Page excerpt>

BEGIN

Wednesday, 12 April 2017

yes your heart can break for a family you have never known

I cried today, I cried hard, I cried harder and for longer than I have in a very long time because of someone I never knew or had the privilege to meet and yet have heard so much about.

A colleague of mine lost a family member this week post surgery due to complications from a prior illness, she was my age and has left behind 3 children who are the same age as my own, I saw her picture yesterday and I cried, I heard her stories today and I cried... as I sit typing this I am crying, because although she is free of pain and although I know we walk our lives with reason and forethought of what is to come as I believe we pick our path before we are born, I cry for those she left behind and the sheer heart break and heart ache of her family and loved ones.

As I sit here I have thought of the all the times I have yelled at my kids, or become impatient with them, all the times I have wished for 5 minutes of quiet or a break and I feel ashamed, because I still have these moments with my children, moments this woman's children will never have with her again, moments we dismiss, sure we feel the guilt but those moments are gone and we never know if today will be our last day, our last hour, our last minute.

So I beseech you, hold your loved ones close tonight, kiss them, love them and thank whom,ever you belief in or just the universe in general that you have that moment and moments with your children, try to be patient, try to step back, breathe and treasure the moments because we never know when they will be gone.

END

Data listing>

BEGIN

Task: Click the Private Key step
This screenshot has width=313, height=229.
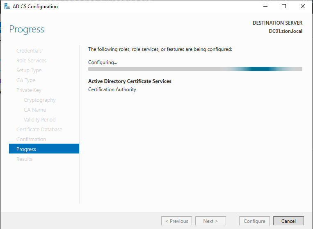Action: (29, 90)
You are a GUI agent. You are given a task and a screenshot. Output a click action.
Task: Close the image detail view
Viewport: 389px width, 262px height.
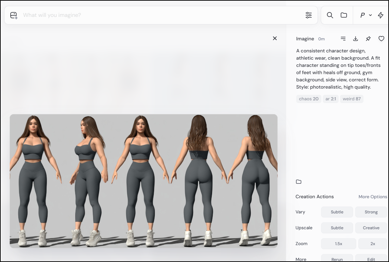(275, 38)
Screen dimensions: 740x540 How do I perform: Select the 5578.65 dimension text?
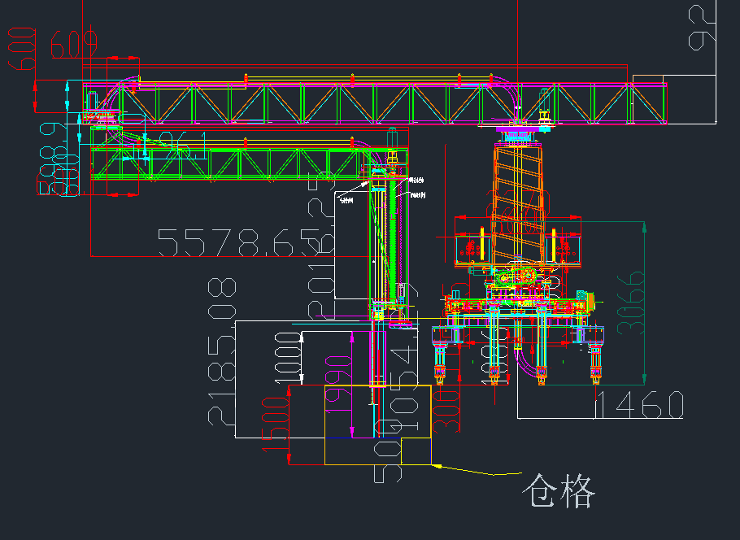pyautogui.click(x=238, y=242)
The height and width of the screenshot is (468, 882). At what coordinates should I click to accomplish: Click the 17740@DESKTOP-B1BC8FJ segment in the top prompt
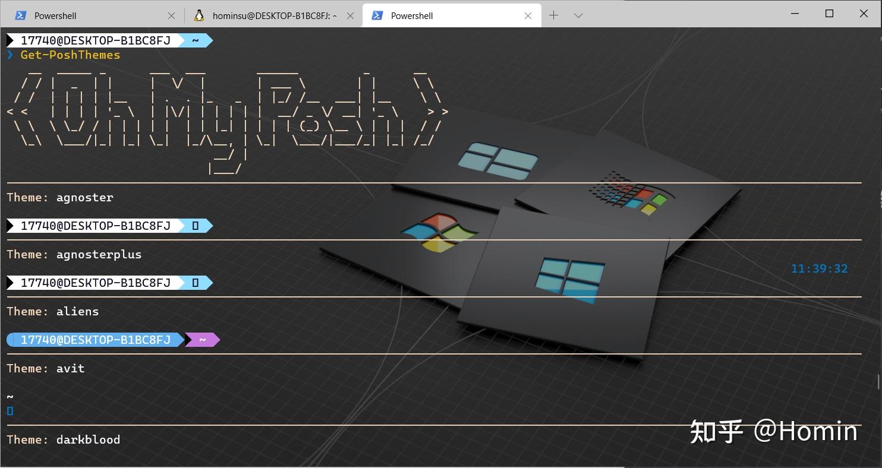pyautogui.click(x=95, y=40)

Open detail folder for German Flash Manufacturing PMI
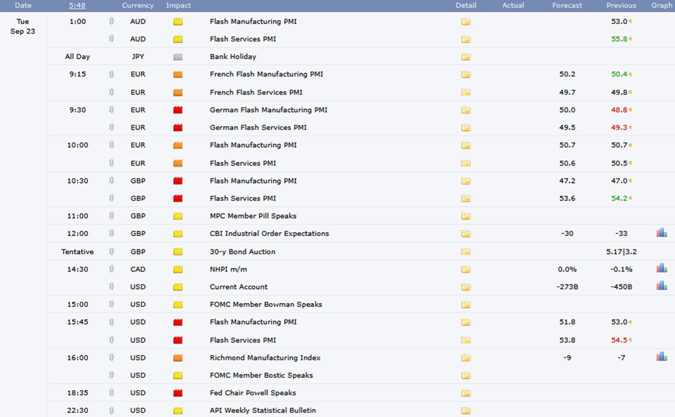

END

The task>
In the blog post about grief above, how many children did the colleague's family member leave behind?

Output of the task>
Three children, the same age as the writer's own.